#### [Directions]
Repeat precisely the span of lines below that opens with the line containing "Task: Click the Gender symbols icon" and closes with the line containing "Given: Open help with the question mark icon", both included.

#### [Provided material]
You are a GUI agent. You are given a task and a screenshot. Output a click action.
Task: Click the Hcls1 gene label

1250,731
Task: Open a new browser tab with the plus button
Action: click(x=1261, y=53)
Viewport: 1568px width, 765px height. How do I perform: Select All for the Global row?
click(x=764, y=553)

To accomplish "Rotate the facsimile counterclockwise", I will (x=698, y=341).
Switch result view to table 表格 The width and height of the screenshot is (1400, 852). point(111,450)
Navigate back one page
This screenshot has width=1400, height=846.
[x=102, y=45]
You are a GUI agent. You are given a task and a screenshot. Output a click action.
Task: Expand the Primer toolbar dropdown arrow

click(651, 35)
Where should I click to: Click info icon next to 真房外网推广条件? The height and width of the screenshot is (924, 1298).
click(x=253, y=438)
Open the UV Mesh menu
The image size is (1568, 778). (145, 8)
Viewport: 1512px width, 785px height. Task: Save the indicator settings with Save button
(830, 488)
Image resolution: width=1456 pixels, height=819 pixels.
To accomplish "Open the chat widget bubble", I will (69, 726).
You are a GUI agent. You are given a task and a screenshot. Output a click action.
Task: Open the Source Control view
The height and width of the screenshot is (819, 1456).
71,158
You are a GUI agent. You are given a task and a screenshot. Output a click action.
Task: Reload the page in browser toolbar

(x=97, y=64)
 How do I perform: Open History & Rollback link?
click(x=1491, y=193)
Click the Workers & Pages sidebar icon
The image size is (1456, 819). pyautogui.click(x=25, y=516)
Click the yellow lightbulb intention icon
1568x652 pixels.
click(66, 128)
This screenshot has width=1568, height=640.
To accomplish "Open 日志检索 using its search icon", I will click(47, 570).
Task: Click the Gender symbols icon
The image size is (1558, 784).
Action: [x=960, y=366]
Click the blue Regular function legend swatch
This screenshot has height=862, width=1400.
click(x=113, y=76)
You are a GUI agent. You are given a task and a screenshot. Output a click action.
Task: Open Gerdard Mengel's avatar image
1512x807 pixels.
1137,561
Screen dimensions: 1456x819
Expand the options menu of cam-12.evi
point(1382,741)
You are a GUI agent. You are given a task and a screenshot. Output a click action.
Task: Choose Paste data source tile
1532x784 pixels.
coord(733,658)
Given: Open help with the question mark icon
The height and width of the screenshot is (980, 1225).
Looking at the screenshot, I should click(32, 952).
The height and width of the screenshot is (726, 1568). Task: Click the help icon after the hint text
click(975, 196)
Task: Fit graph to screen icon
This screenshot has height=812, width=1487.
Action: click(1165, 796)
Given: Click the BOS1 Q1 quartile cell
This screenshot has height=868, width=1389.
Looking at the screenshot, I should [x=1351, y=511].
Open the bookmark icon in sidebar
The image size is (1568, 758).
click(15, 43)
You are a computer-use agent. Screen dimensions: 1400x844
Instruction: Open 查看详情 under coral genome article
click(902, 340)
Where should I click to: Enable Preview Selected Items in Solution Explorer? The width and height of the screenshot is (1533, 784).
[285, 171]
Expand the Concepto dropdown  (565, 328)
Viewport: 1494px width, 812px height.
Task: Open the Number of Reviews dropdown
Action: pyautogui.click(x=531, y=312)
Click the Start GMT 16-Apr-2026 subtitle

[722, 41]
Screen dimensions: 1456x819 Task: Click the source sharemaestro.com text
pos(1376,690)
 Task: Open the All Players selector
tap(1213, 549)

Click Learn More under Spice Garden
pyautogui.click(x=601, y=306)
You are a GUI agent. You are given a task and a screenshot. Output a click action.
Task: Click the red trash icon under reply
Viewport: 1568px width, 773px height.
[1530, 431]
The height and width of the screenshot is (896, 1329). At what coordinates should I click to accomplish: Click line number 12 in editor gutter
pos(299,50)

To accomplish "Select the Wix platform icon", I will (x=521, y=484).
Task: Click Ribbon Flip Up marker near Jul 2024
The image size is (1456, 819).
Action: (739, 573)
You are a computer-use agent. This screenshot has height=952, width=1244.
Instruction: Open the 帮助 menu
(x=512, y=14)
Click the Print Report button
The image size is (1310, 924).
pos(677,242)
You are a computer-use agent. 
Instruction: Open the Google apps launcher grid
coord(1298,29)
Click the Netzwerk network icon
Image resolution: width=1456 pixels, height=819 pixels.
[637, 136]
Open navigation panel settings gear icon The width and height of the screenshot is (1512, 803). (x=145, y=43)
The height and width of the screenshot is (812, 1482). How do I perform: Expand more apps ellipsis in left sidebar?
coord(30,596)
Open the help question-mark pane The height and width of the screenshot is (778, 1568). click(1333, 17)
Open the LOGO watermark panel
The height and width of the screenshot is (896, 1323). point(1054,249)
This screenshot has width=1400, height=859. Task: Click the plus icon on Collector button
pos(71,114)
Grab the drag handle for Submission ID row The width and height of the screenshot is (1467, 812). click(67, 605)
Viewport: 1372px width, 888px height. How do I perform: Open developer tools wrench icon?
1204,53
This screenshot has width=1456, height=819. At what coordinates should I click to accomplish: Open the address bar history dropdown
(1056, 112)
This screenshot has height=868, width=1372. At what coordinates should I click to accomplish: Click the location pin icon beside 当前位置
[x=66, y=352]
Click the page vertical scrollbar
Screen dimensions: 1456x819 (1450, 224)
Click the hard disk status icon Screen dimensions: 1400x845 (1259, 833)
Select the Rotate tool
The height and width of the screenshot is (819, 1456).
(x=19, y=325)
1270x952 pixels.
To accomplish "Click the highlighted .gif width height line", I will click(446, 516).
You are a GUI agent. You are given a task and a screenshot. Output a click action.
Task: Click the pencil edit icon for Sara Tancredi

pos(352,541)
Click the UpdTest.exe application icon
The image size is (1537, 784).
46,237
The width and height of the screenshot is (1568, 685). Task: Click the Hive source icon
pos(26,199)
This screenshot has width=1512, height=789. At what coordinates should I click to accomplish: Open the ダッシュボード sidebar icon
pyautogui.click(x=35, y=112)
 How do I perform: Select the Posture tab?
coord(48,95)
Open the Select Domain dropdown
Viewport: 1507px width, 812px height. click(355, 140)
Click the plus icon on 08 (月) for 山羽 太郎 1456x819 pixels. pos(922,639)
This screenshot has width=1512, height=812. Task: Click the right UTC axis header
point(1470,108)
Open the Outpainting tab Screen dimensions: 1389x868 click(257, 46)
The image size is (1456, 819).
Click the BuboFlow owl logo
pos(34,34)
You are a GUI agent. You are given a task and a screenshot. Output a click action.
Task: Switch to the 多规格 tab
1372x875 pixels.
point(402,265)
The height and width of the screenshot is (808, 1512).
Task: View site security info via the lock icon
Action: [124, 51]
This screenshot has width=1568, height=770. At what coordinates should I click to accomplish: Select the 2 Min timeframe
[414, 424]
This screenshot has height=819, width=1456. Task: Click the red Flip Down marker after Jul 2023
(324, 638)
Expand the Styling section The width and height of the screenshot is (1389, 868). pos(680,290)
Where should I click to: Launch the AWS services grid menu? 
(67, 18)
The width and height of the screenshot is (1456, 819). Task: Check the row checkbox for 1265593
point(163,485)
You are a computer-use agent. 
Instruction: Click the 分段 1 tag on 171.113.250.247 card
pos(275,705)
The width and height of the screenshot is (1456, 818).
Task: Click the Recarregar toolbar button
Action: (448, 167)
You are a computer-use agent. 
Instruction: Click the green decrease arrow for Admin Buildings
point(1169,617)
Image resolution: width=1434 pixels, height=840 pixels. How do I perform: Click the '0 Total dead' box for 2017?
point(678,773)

#### [Answer box]
Task: Click the Gender symbols icon
The image size is (1558, 784).
Action: [x=960, y=366]
Click the blue Regular function legend swatch
This screenshot has height=862, width=1400.
click(x=113, y=76)
You are a GUI agent. You are given a task and a screenshot. Output a click action.
Task: Open Gerdard Mengel's avatar image
1512x807 pixels.
1137,561
Screen dimensions: 1456x819
Expand the options menu of cam-12.evi
point(1382,741)
You are a GUI agent. You are given a task and a screenshot. Output a click action.
Task: Choose Paste data source tile
1532x784 pixels.
coord(733,658)
Given: Open help with the question mark icon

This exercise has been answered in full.